# Your goal
Where a line in the data below includes the word "menu", count it. State the total and nothing more.

* * * * * * *

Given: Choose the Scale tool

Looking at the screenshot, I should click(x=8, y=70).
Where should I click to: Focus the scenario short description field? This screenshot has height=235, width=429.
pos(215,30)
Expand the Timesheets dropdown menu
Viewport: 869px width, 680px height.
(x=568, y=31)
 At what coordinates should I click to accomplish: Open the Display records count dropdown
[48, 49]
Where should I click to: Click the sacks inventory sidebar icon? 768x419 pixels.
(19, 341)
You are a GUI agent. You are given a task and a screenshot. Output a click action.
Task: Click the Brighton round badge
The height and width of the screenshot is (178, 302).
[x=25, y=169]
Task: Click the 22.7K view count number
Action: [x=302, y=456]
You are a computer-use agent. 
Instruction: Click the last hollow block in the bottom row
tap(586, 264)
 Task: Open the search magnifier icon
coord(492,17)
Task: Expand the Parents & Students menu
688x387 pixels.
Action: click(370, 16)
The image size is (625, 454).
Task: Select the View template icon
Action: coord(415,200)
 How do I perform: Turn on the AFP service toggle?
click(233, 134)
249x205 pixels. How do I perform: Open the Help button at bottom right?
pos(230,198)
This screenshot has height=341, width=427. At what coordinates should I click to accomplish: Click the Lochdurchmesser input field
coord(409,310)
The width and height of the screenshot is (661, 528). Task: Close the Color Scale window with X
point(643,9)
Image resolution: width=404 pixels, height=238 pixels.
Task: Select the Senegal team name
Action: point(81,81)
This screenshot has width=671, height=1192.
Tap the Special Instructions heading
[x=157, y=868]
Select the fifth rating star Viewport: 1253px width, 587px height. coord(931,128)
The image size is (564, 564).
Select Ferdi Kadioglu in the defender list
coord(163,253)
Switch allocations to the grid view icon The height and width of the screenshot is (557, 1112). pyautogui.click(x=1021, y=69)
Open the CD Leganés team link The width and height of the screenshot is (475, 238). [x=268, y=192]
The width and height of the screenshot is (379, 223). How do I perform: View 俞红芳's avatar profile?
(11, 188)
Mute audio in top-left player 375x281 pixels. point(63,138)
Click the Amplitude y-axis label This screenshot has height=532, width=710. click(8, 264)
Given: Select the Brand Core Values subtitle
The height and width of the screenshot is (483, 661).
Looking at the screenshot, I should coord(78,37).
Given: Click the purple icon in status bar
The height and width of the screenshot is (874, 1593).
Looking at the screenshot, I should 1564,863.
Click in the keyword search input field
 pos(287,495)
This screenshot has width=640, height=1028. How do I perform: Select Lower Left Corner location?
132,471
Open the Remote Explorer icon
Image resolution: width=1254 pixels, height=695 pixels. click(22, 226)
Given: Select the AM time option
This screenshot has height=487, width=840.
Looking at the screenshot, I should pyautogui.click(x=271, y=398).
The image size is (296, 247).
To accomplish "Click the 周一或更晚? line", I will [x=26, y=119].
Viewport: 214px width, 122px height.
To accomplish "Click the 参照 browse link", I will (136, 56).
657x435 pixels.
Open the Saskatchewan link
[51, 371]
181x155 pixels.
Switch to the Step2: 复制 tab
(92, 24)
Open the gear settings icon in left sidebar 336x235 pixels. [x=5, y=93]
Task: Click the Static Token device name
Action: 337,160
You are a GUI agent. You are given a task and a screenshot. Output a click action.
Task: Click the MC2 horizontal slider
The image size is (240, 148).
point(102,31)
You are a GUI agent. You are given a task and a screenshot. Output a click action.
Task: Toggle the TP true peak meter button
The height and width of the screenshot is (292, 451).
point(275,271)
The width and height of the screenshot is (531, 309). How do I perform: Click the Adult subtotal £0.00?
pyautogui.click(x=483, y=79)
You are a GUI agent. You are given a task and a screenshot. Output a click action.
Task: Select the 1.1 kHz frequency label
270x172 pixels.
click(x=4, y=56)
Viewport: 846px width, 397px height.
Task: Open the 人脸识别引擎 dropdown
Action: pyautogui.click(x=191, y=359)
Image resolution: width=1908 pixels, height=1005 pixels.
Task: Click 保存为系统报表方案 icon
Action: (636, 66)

* * * * * * *

# Output for this exercise
2